* **Exercise**
Among the records that follow, set down only the lines from the one containing "Expand the Upload" to the one containing "Instruction: Open the", both included, exactly.

[Opening Information section]

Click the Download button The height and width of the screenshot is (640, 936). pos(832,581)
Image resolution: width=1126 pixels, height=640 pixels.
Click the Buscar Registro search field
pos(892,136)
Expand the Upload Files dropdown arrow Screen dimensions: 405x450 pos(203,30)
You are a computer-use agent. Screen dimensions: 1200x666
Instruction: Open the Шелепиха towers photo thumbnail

[Closing Information section]
[Opening Information section]

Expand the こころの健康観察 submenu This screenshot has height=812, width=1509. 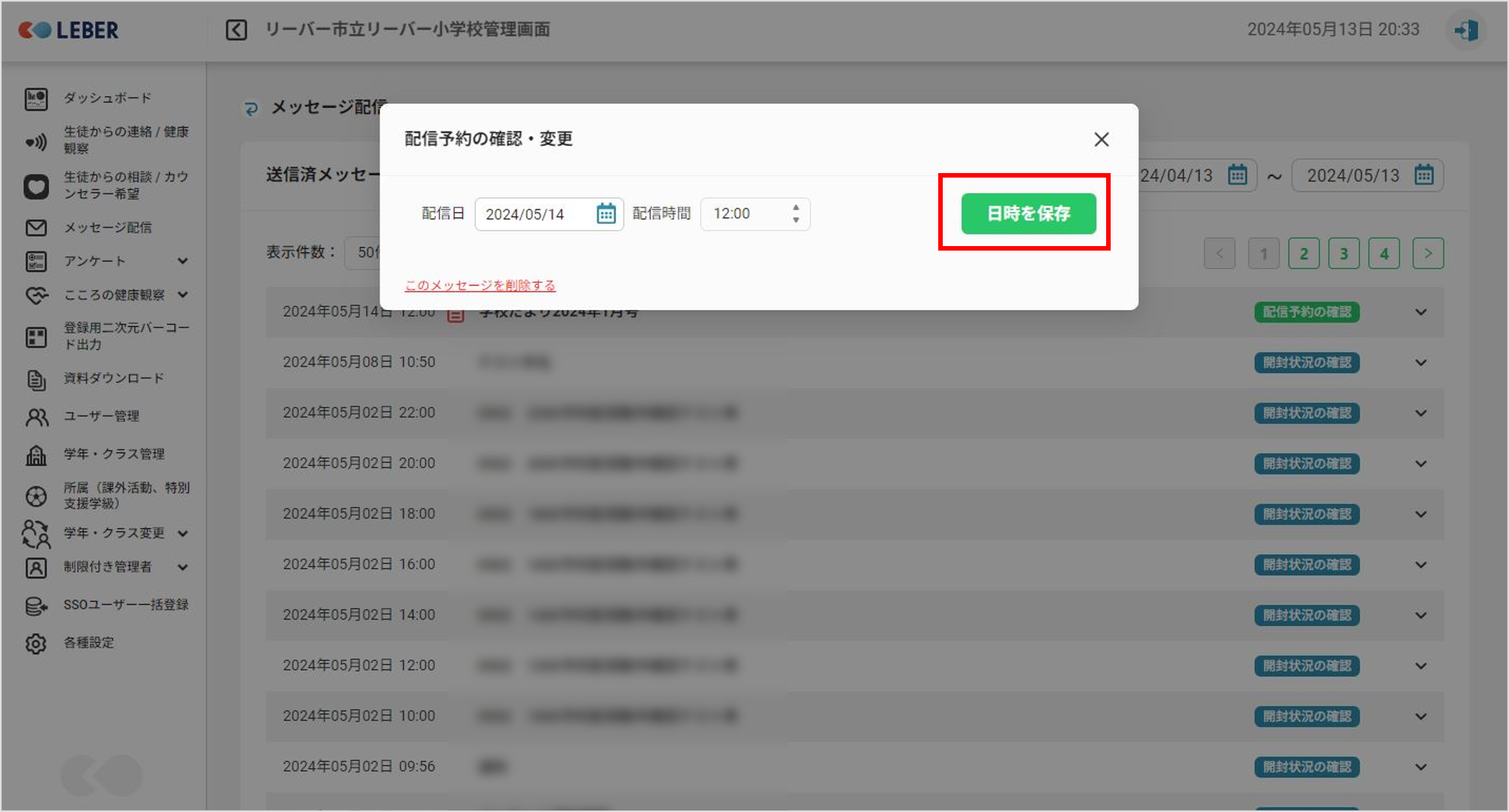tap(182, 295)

[Closing Information section]

* **Completed exercise**
Expand the Upload Files dropdown arrow Screen dimensions: 405x450 pos(203,30)
You are a computer-use agent. Screen dimensions: 1200x666
Instruction: Open the Шелепиха towers photo thumbnail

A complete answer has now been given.